He sido capaz de controlar estos momentos, porque he asumido que la comida no es el problema, sino un síntoma. Algo va mal, y mi manera casi inconsciente de reaccionar es premiarme y refugiarme en la comida. Después de siete años de dolencia he aprendido que no sirve para nada, y que el único modo de solventar ese problema es enfrentarme a él.

Mi gran punto flaco son las emociones. No soporto sentir dolor, y mi resistencia a la frustración es muy baja. Con tal de que los acontecimientos a mi alrededor no me dolieran, inventé una tortura constante que me distrajera de la realidad. Sigo sufriendo y siendo hipersensible, y he de protegerme ante las críticas, porque sé lo mucho que me afectan, pero a cambio he aprendido a canalizar esa misma sensibilidad y a hacerla más profunda.

Tareas a realizar:
(1) Según el texto sobre la comida y las emociones, ¿qué ha asumido quien escribe respecto a la comida?
(2) Resume el párrafo del texto sobre la comida y las emociones que empieza con «Mi gran punto flaco son las emociones», sin perder sus datos principales.
(3) Prosigue el texto sobre la comida y las emociones a partir de su última oración.

Datos proporcionados:

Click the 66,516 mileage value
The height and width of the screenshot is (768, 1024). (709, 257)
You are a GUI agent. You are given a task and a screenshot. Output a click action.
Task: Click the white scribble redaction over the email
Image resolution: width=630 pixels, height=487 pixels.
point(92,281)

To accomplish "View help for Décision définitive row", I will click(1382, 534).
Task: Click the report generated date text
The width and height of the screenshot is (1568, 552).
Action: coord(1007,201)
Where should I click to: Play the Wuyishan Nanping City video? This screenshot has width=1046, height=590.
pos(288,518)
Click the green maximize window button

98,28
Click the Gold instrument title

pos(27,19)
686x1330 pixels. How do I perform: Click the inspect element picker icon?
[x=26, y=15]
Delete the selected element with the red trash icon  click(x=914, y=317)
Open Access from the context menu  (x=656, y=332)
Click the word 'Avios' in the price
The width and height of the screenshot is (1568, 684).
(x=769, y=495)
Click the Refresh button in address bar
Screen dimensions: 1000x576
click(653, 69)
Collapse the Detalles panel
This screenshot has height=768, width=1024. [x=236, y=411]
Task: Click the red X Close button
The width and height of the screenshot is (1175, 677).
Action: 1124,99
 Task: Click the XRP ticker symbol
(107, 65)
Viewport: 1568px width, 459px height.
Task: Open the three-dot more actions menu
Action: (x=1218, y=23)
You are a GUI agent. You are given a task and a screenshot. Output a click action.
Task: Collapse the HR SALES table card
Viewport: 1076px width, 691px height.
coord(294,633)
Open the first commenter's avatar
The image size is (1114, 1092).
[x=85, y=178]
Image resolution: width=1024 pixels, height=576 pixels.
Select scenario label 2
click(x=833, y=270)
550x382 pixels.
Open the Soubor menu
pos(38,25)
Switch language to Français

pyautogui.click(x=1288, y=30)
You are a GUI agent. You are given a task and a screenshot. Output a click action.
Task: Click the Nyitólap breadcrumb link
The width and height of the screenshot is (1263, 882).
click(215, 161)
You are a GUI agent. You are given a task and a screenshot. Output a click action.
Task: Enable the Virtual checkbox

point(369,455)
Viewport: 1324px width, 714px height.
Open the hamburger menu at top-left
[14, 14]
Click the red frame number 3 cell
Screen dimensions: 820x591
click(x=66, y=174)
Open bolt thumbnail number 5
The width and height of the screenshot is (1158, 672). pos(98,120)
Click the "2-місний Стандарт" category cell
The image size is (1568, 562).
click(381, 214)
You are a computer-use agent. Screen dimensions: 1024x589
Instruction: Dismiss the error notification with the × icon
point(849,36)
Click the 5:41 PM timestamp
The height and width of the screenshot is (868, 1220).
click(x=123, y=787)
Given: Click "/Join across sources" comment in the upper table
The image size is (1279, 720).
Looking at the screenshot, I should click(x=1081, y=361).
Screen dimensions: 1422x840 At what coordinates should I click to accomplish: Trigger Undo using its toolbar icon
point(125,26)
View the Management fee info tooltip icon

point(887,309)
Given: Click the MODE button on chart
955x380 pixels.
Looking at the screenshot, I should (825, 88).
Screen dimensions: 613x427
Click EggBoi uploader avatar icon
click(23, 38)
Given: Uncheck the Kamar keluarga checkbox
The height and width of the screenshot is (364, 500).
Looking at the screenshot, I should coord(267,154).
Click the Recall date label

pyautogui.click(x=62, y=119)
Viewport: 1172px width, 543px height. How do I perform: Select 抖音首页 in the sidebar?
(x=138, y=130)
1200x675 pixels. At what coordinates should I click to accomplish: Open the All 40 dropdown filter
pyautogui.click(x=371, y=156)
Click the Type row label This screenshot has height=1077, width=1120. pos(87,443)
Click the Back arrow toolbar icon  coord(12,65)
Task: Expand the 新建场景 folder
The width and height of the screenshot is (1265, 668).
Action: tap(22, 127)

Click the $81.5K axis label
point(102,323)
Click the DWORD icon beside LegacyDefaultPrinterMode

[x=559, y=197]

Problemas resueltos:
(1) Que la comida no es el problema, sino un síntoma.

(2) Mi gran punto flaco son las emociones: no soporto el dolor y tolero muy poco la frustración. Para que lo que ocurría a mi alrededor no me doliera, inventé una tortura constante que me distrajera de la realidad. Todavía sufro, soy hipersensible y debo protegerme de las críticas, pero he aprendido a canalizar esa sensibilidad y a hacerla más profunda.

(3)
Intento no caer en tópicos ni adjudicarme etiquetas: tímida, segura, fuerte, desorganizada... en algunos sectores de mi vida me siento tremendamente vulnerable, como en todo lo que tiene que ver con mis afectos. La relación con mi amigo duró dos años y se deshizo con cordialidad, y desde entonces he tenido varias más. Unas han sido más satisfactorias que otras, y por supuesto, siento miedo a comprometerme y a ser herida, a sacrificarme a favor del otro, como mi madre hizo, o a no involucrarme lo suficiente y espantarle. Tengo dificultades para negarme a un favor, aunque me perjudique, y aún busco la aprobación de mis padres.

En el ámbito profesional, en cambio, me siento mucho más afianzada, y disfruto empleando mi cerebro y mi creatividad para trabajar. He conseguido buena reputación y un éxito moderado en relativamente poco tiempo, y tengo grandes ambiciones para el futuro.

Procuro mantenerme ocupada y hacer las cosas que me gustan: disfruto cocinando, viajo siempre que puedo, y no he abandonado la pintura. No siento la necesidad de ser la mejor en lo que hago. Los niños juegan así: sin enemigos.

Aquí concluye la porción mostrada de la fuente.